The levels at ambient background sites, situated at the types of locations used for air quality directive monitoring, were comparable to the air quality of the control groups of this study, namely the homes of people that do not smoke and the personal exposure of people who neither commute to a workplace or smoke. City background benzene levels are therefore applicable as an indicator of human exposure for non smoking people that do not commute to work and are not exposed to indoor sources. In general, city background sites represent the lowest level of exposure. Higher levels of exposure were related to the different categories that were used in the project. The smoking group had the highest level of exposure. For the commuting categories the car user group has the highest exposure levels. The level of exposure of children was similar to that of the commuting categories. Some individuals and locations reported extremely high concentrations. Further analysis of the movement diaries from individuals whose measurements were identified as outliers could not always explain the elevated benzene concentrations. In these cases either the presence of unknown sources or unusual proximity to known sources are possible explanations of elevated exposure levels.

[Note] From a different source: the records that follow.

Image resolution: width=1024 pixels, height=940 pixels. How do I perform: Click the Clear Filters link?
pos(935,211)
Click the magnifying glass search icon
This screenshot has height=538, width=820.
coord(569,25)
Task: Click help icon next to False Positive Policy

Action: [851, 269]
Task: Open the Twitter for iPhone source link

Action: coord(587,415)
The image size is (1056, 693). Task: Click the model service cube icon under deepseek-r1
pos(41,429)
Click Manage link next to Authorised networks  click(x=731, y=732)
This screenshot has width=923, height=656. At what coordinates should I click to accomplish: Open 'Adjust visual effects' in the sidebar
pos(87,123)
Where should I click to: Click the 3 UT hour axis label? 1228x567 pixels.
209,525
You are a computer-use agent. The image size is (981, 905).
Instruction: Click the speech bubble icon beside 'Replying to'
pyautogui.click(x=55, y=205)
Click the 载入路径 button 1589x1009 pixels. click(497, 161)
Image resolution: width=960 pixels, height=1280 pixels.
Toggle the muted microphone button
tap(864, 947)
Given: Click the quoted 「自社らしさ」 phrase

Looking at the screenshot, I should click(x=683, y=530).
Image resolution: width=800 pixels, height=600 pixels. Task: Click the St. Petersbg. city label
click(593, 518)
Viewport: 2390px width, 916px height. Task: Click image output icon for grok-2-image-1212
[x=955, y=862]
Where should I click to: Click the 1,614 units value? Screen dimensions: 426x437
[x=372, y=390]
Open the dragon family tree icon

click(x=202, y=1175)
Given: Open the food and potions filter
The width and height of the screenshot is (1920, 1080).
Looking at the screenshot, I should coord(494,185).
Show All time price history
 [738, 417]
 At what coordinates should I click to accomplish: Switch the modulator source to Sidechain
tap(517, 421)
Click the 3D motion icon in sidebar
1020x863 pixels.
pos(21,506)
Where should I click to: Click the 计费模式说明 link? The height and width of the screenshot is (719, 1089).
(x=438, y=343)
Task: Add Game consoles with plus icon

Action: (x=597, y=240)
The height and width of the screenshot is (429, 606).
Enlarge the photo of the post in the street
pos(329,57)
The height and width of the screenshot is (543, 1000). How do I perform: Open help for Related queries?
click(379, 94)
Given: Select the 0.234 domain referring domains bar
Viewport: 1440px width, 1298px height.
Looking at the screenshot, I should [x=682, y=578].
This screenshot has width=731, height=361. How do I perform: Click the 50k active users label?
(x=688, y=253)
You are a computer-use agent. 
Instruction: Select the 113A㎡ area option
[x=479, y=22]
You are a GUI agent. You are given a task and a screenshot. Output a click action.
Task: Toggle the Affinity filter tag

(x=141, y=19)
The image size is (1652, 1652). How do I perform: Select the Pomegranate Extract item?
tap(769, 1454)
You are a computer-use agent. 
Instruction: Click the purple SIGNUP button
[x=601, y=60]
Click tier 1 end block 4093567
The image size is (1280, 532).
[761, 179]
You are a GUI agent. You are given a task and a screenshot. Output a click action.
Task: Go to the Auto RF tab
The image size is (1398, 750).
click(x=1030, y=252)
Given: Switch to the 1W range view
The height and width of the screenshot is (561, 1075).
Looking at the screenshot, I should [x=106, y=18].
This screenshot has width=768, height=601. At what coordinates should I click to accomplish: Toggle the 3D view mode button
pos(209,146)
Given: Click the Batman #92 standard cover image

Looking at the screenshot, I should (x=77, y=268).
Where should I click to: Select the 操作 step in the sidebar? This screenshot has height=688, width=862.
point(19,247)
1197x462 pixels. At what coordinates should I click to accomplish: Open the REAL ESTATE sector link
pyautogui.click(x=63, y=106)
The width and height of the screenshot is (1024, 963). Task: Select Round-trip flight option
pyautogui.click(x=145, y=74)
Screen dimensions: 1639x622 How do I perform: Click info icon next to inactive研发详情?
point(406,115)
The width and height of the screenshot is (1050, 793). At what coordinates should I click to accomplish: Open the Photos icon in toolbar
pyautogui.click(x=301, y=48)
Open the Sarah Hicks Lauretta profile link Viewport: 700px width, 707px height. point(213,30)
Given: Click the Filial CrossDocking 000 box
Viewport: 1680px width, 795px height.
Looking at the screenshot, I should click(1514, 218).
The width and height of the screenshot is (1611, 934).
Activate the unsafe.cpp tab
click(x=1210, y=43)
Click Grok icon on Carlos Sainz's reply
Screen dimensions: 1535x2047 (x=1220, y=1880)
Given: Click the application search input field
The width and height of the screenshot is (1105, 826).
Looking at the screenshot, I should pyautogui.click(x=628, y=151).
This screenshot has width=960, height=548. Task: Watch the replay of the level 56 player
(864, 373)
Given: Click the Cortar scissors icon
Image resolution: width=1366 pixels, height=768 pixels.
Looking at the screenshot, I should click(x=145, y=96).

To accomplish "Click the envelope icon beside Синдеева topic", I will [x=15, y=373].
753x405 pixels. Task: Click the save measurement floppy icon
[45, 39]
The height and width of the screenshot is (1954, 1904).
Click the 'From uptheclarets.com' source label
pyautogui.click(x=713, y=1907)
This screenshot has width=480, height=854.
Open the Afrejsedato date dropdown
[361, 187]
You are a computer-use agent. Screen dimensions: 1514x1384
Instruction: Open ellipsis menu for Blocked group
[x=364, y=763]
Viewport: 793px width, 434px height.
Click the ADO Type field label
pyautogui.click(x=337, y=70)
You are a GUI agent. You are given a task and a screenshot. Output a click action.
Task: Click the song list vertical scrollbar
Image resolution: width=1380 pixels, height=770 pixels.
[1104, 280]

The basic results have revealed that human exposure, of commuters and smokers, to the air pollutant benzene is higher, by a factor of two, than concentrations reported at urban background monitoring sites. This is due to the influence of traffic and smoking emission sources. When the commuters are considered together as a group, excluding the smoking participants and control groups, comparison with ambient city background data, for all six cities, indicates that a ratio of approximately 1.5 (commuters/background) for the median benzene concentrations.

Citizens that are exposed to indoor emissions such as smoking, or move and work in proximity to traffic, can be expected to receive much higher pollutant exposures. Indoor locations that were influenced by smoking sources reported relatively high concentrations. While indoor pollution levels are usually determined by the external air quality, it is clear that the presence of indoor sources, such as smoking, can elevate pollution concentrations. This was evident for a number of individual sites. The highest indoor concentrations were measured in bars and inside taxis that travelled within traffic for the sampling period.